A life that I chose, that I created. It was mine.

 

But was I shorting myself? It was comfortable, stable. It was easy and tempting.

 

This was my unwillingness to commit. To trust myself in the moment of releasing everything that I knew about myself.

Liberating and devastating. The ability to let go or hold on. Contradicting and complementing decisions, only able to exist with the presence of the other.

 

I had chose to demolish my entire being. And then I was fighting to get it back.

 

Fighting to reduce the risk once again, but with a career path that I believed would put my mind at ease. I’m infatuated by psychology and the science around how our minds work. In an attempt to grasp once again for that stability, I put a ton of pressure on myself to apply to graduate schools. All of the programs I reviewed were not exactly suited towards my particular interests. The programs were conventional with curriculum designed for the average psychology career. I didn’t want the average psychology career.

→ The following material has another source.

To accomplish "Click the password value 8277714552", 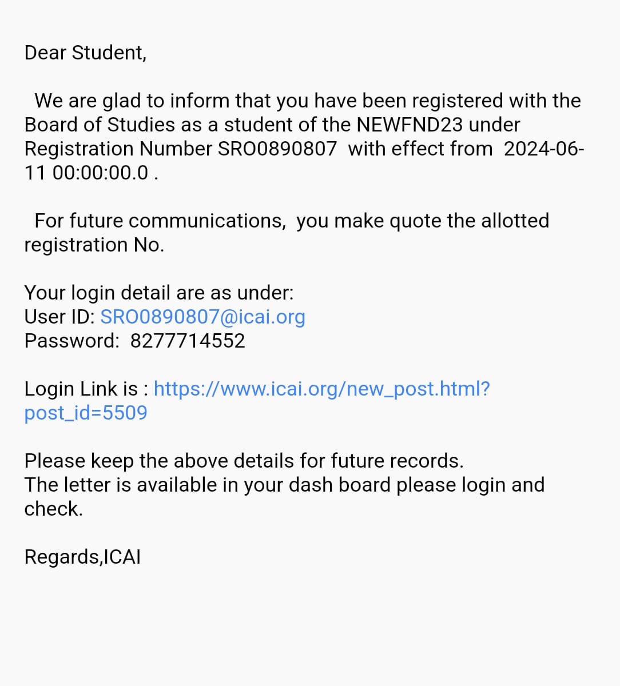I will (188, 341).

I was uncomfortable with unconventional, which forced me into the exact position I was in before. I was still reaching for that stability when I had already once been aware of its hindering position in my life.

I’m becoming more at peace with the unknown, calm with the unplanned future. Comfort is not an area of growth, and I want to be avidly curious, continuously challenging myself.
A conventional path is not for me for mostly one reason.
It would not allow me to serve my purpose wholeheartedly.

 

There’s a reason and a why that I am writing this. That I have created this space. That I am here in this moment, alive, sharing my thoughts. Sharing the thoughts of others. I can’t possibly know it in its entirety. Time will tell and mold it into what it was always truly meant to be. But I am here now for a reason, connecting with you through my words. Connecting with myself in this moment.

 

This has meaning. I want to live with meaning.

 

I have never in my life felt such an intense awareness of living and being. I have been deaf to understanding. Silencing the necessary embrace of the present moment. Life is meant to be a whirlwind, non-linear experience. Yet, I had constructed a future path of linearity. Only which would leave me with disappointment from any unexpected turns, and hindered growth from sidestepping challenges with potential failures that strayed from linearity.

 

I want to appreciate the dark, the destructive, the difficult. The whirlwind of life.

With this, I choose to let go of my grasp on a stable, linear future. I choose to embrace my ability to craft meaning into my now, while riding the waves of life.

 

By letting go of stability, and any preset self-definitions and directions,

I found clarity. I found myself.

 

Here. Raw, consistently unfinished work. And I became at peace. Peace with what is and is not. The only definite truth of that which I am alive. At least I believe to be, so I plan on taking advantage of it. I am able to let go of the internal tension from my continuous battle against anything that poses risk. Be at ease with the imperfections that I typically would continue to polish in discontentment.

 

I’m destined to believe there is beauty in every difficult and devastating thing in this world. The cycle of understanding does not contain a satisfied end goal. Yes, I understand and believe in these philosophies, but tomorrow I may struggle to grasp this truth. My understanding may fade and irrational thoughts may flood my mind. I am a conditioned human, and these beliefs take work to incorporate into my entire being. However, I vow to remain continually curious, constantly relearning and reaffirming myself and this world. This is an ongoing cycle, of reflection and understanding, of life.

 

The human existence is a remarkable thing.
We can learn to let go, giving us the grasp of understanding that we need.

That these thoughts, this world, ourselves,
are impermanent. Our future is not definite.

And it can be a very frightening, but liberating feeling.